In order to fit the models above and infer changes of the macroecological niche along the species phylogeny, a species × variables matrix had to be constructed. To achieve this, the values of the macroecological data layers were extracted for each sample locality. For each species, the minimum, maximum and average of each macroecological parameter were stored in the species × variables matrix. To reduce the influence of geographical sampling bias on the average values, they were calculated by weighted averaging. The Euclidean distance from the sample location to the centre of gravity for the species in question was used as the sample weight. The centre of gravity for the species was determined by averaging the three-dimensional Cartesian coordinates of all sample locations for that species.
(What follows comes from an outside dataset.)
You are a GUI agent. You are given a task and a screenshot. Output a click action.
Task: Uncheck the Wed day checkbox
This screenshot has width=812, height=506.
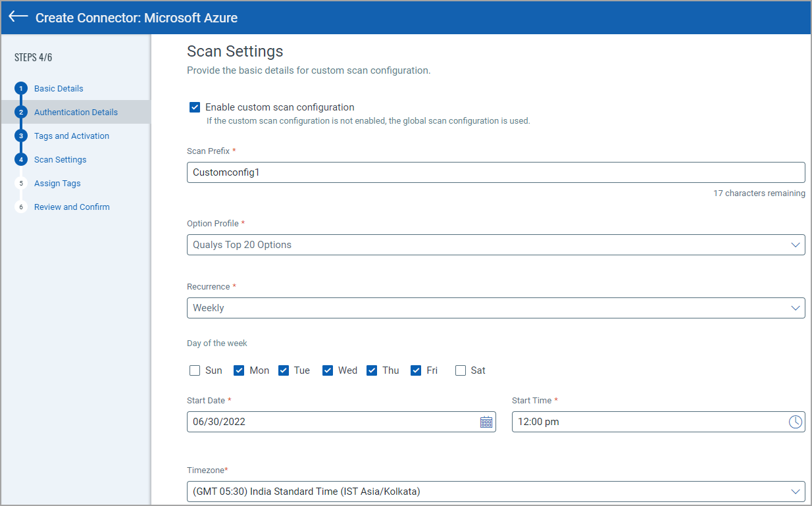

The models of continuous trait evolution listed above were optimized along the phylogenetic tree for the minimum, average and maximum values of a selection of niche variables using the ML optimization of the geiger package (Harmon et al., 2008). Ancestral character values for macroecological niche features were estimated by ML inference (Schluter et al., 1997) with the ape package (Paradis et al., 2004). Resulting ancestral state values were plotted on the phylogeny with TreeGradients v1.03 (Verbruggen, 2008).
Niche modelling procedure
The macroecological niches of species were modelled with Maxent, a presence-only niche modelling technique based on the maximum entropy principle (Phillips et al., 2006). We used a presence-only technique because only specimen collection data are available and absence data cannot be reliably obtained for seaweed species on a global scale. Maxent has shown remarkably good performance in a comparative study of presence-only niche modelling techniques (Elith et al., 2006). It estimates the probability distribution of maximum entropy (i.e. that is most spread out, or closest to uniform) of each macroecological variable across the study area. This distribution is calculated with the constraint that the expected value of each macroecological variable under the estimated distribution matches the empirical average generated from macroecological values associated with species occurrence data. The model output consists of a spatially explicit probability surface that represents an ecological niche (habitat suitability) translated from macroecological space into geographical space. The output grid is in the logistic format, where each pixel value represents the estimated probability that the species can be present at that pixel (Phillips & Dudík, 2008).
To avoid using redundant and correlated macroecological layers for niche modelling, an unstandardized principal component analysis was performed on the original variables in idrisi Andes. The first, second and third principal component grids, which together accounted for 98.82% of the overall variance in the original variables, were exported for subsequent use in Maxent.
Global species niches were modelled for all Halimeda species for which more than 10 distribution records were available, while excluding species with distribution records suffering from high spatial autocorrelation. Additionally, a single regional model was generated using pooled occurrence data of six Caribbean species (Halimeda goreauii, Halimeda simulans, Halimeda incrassata, Halimeda monile, Halimeda discoidea.atl and Halimeda tuna.car).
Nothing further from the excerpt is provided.